START Data shown

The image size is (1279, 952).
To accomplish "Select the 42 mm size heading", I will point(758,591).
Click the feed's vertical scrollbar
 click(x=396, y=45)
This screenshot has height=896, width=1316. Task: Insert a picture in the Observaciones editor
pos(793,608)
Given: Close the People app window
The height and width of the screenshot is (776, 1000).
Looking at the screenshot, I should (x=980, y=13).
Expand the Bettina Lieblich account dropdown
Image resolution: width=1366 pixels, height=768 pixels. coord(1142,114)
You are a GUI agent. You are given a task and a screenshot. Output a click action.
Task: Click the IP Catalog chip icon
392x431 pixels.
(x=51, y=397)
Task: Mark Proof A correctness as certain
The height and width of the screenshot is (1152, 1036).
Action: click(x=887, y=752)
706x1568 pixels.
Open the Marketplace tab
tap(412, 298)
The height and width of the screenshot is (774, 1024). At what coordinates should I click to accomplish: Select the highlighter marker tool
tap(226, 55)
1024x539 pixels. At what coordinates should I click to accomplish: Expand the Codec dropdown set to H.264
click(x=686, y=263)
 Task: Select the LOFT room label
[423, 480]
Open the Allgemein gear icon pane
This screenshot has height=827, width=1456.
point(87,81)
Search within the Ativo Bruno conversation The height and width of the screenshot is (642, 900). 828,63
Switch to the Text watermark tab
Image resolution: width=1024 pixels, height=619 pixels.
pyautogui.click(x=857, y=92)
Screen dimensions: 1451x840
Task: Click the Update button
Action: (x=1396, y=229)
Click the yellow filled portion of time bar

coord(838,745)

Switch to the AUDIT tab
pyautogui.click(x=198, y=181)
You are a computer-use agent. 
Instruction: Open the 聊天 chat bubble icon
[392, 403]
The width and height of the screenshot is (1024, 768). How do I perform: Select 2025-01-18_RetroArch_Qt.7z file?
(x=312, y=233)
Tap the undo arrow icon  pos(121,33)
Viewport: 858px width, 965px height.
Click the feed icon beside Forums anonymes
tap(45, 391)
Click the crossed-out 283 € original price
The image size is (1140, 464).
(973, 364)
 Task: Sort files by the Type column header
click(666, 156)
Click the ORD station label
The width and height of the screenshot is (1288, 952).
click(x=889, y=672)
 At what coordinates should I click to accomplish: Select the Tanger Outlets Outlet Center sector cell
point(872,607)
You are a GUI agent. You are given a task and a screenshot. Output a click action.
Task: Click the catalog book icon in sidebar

END Data shown

What the task requires ->
With the line containing "Viewport: 858px width, 965px height." as the first, output each line through the final line of the entries above, exactly.

Task result ->
Viewport: 858px width, 965px height.
Click the feed icon beside Forums anonymes
tap(45, 391)
Click the crossed-out 283 € original price
The image size is (1140, 464).
(973, 364)
 Task: Sort files by the Type column header
click(666, 156)
Click the ORD station label
The width and height of the screenshot is (1288, 952).
click(x=889, y=672)
 At what coordinates should I click to accomplish: Select the Tanger Outlets Outlet Center sector cell
point(872,607)
You are a GUI agent. You are given a task and a screenshot. Output a click action.
Task: Click the catalog book icon in sidebar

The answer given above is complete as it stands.